花雅还没回,席恒就围住他看了个遍,背脊的伤掩藏在衣服里,他自然看不见。

江旋眼神一下就沉了下来。

“你怎么来了?”花雅错愕地问。

“这件事儿上新闻了,”席恒懊恼地说,“去医院找你,邓毅说你来警察局了,抱歉......我没及时来。”

“没事,”花雅摇摇头,“这是无法预料的。”

赵局视线在三人身上转了又转,开口,“留着花医生做笔录做到这么晚还没吃饭呢,怪不好意思的,小旋,快带你爱人去吃饭。”

这话说得冷不丁,几乎都愣了。

什么爱人?谁的爱人?

席恒猛地扭头看着江旋。

江旋无所谓地耸了耸肩,长臂一捞揽住花雅,将就这个称呼到底说,“走吧小椰。”

他揽着花雅没走几步,转过身对还在石化的席恒问,“席博士,你吃饭没?要不要一起?”

饭桌上的三个人都很沉默。

出了这么一档子事儿,也提不起好大的心情来讲别的,席恒和江旋只是在警察局不痛不痒地暗地较真了几下,过后消失的一干二净,目光全部聚集在花雅身上。

“看我干什么?”花雅搁下筷子,无语,“我是菜吗?”

“没。”席恒欲盖弥彰地夹了一筷子喂进嘴里,机械地嚼着。

然后他掀起眼皮看同样没怎么动筷的江旋。

平心而论,今天这事儿,他对江旋挺佩服,也挺感谢的。新闻在别人嘴里说开了花,那不带犹豫的开枪击毙徐世君,还是千钧一发握住欲掉下楼的花雅,都是值得让人成为茶余饭思过后的赞叹。

他没赶到,所以江旋赶到了。

倘若江旋也没赶到呢?万事要想后果,后果毋庸置疑惨不忍睹,所以花雅面对着江旋的口嗨也没制止生气。

席恒突然开始相信因果了。

“后面还是去跟医院请个假吧,”江旋说,“好好调理一下心态,不要硬撑着。”

花雅垂着长睫搅动碗里的汤,半晌,才缓缓说,“看看吧。”

“别看了小椰,”席恒附和江旋的观点,“非洲那次也是,我知道你是想让自己忙碌起来才能克制想那些发生过的事情,但——但身体会垮的。”

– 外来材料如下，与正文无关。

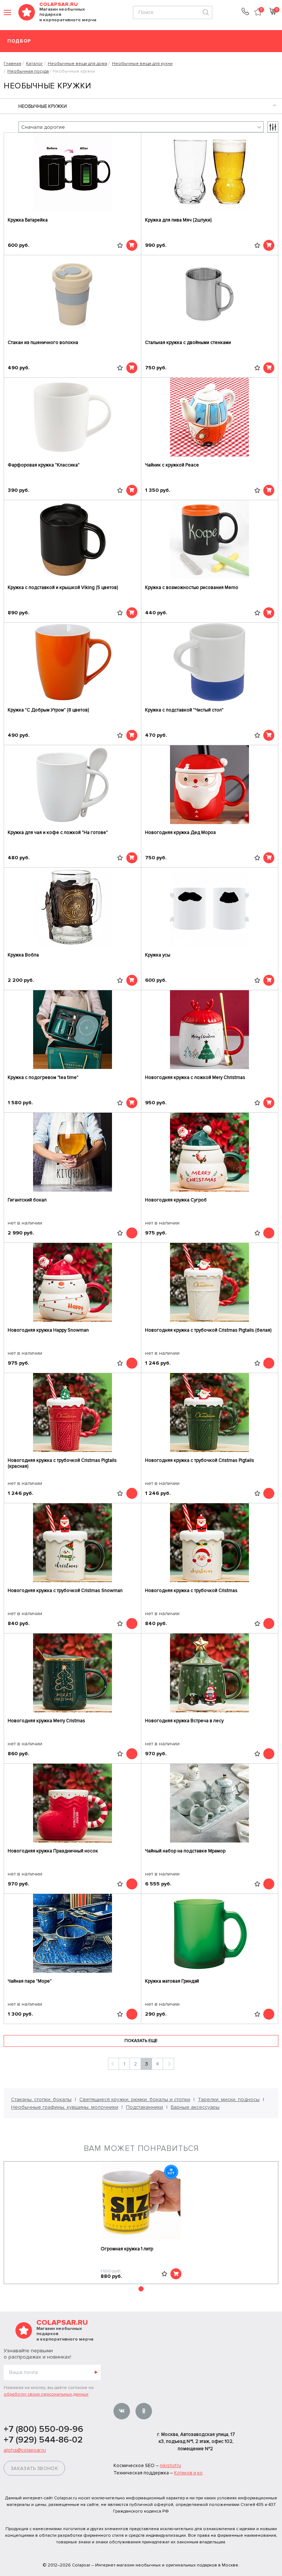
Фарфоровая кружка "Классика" (44, 465)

江旋看着席恒,继而蹙眉,他以为......他以为花雅回来再怎么样都是会休息的。

突尼斯任务,算得上很凶险。

首先异国撤侨,敌人是国际恐怖组织头目,拥有组建的武装军和高科技武器,他无法形容在瞄准镜中看见花雅那一刻的心情,百发百中万无一失刻在他脑门上的狙击手的头衔被打破,剩下无尽的惶恐。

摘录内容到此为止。